PLUME a pour face visible un site internet plutôt austère mais riche, derrière lui se cache (à peine) un projet bénéfique à tous qui consiste à critiquer, tester des logiciels (gratuits- le plus souvent) qui ont des champs d’applications aussi vastes que les domaines de l’investigation scientifique. Le site web hébergé au centre de Calcul IN2P3 de Villeurbanne se divise en deux catégories de fiches :
  • des fiches logiciels (classement, descriptions et lien pointant vers l’hébergeur de ceux-ci)
  • des fiches ressources (site internet, évènements, documents utiles…)

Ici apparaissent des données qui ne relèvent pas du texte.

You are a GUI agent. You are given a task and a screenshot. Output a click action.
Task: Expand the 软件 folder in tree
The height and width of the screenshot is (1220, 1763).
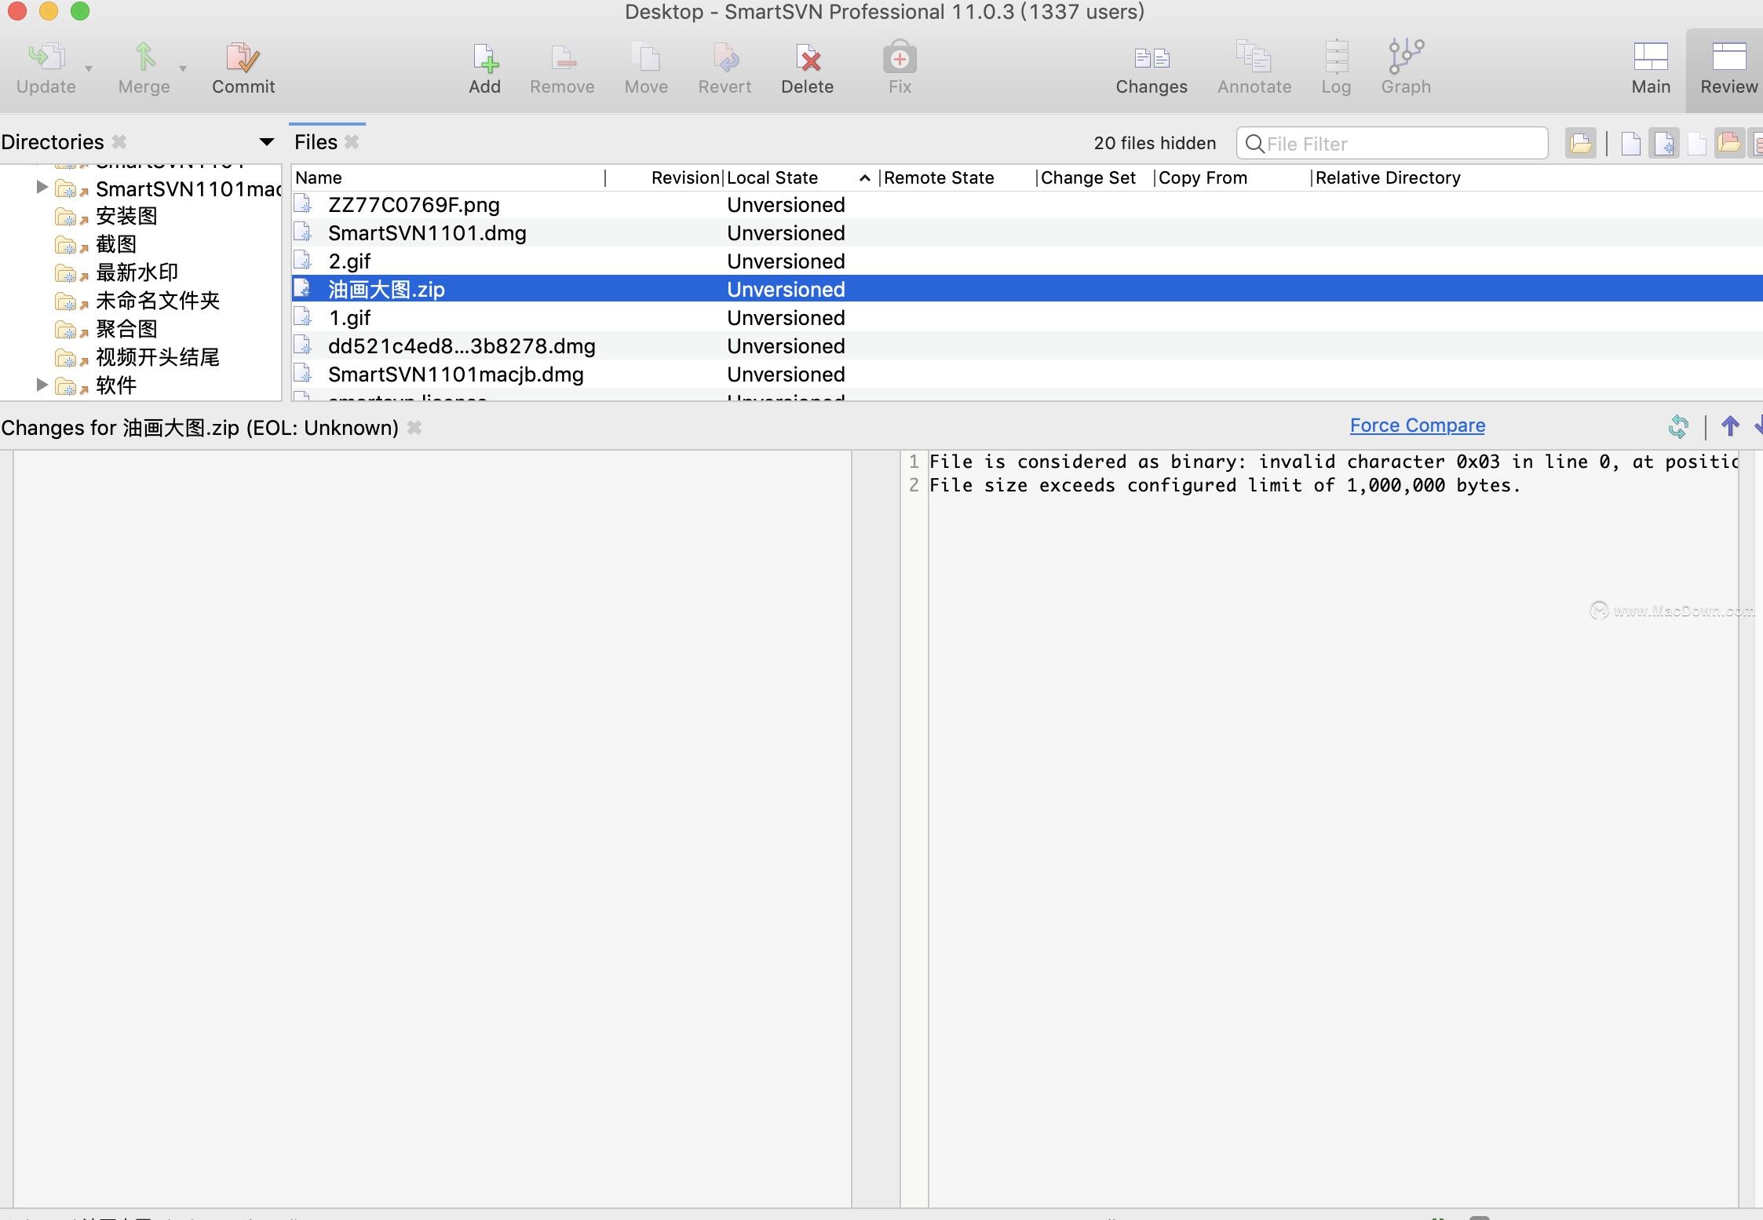click(42, 385)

Les objectifs de PLUME sont multiples et complémentaires :
  • mutualiser les compétences sur les logiciels
  • promouvoir les développements internes
  • animer une communauté autour du logiciel
  • promouvoir l’usage des logiciels libres et la contribution à leur élaboration
Ici nous nous focalisons sur les logiciels utiles à l’investigation du vivant. Ainsi, de l’imputation de SNP avec IMPUTE, à l’étude du transcriptome avec GAGG, les logiciels présents sur le site de PLUME, au rayon biologie couvrent une grande partie du spectre des techniques en science de la vie (encore assez peu de logiciels permettant le traitement de données issues de séquençage haut-débit). Non seulement PLUME permet de cataloguer une petite partie de logiciels pertinents en fonction d’une application mais surtout ils sont testés et évalués par la communauté scientifique adhérent à ce projet.

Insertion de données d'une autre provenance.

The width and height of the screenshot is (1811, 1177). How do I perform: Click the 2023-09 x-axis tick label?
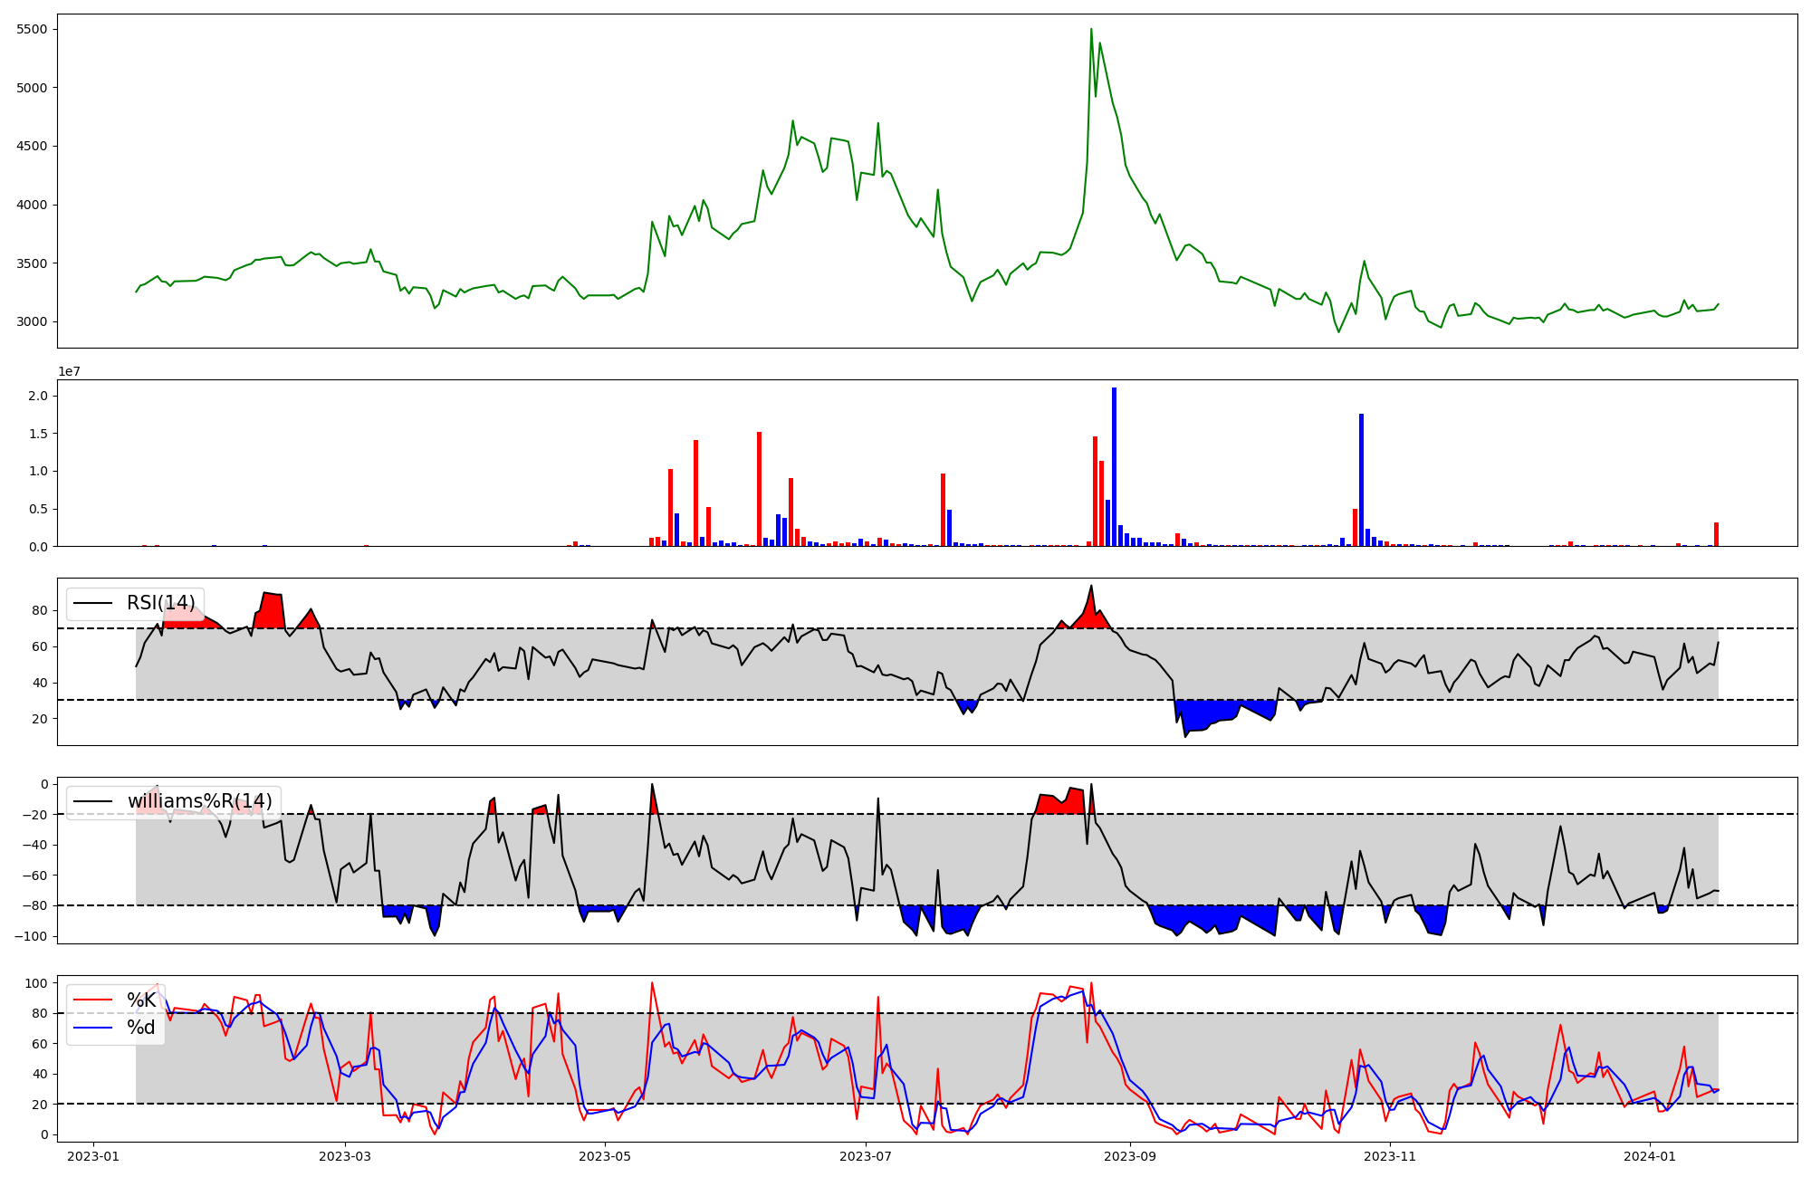1130,1156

Chaque fiche permet de gagner en temps -vous n’avez pas vous-même à tester un logiciel évaluer par d’autres !
En 2011, le cap des 1000 fiches renseignées a été franchi.
Avec plus de 750 contributeurs, plusieurs dizaine de milliers de visites mensuelles, « PLUME compte en effet devenir rapidement la plate-forme de référence pour les logiciels utilisés ou développés dans les laboratoires de recherche et les universités« .
PLUME permet à tous de gagner du temps… de bénéficier d’informations organisées, d’accès à des logiciels testés, validés etc – un service public, un projet au service de toute la communauté scientifique. Au niveau des logiciels de biologie, à titre d’exemple, nous pouvons citer Cytoscape (outil de visualisation de l’interactome) et SAMtools (solution pour la manipulation d’alignements de séquences). Aujourd’hui 50 fiches de logiciels validés pour la biologie sont accessibles sur le site PLUME.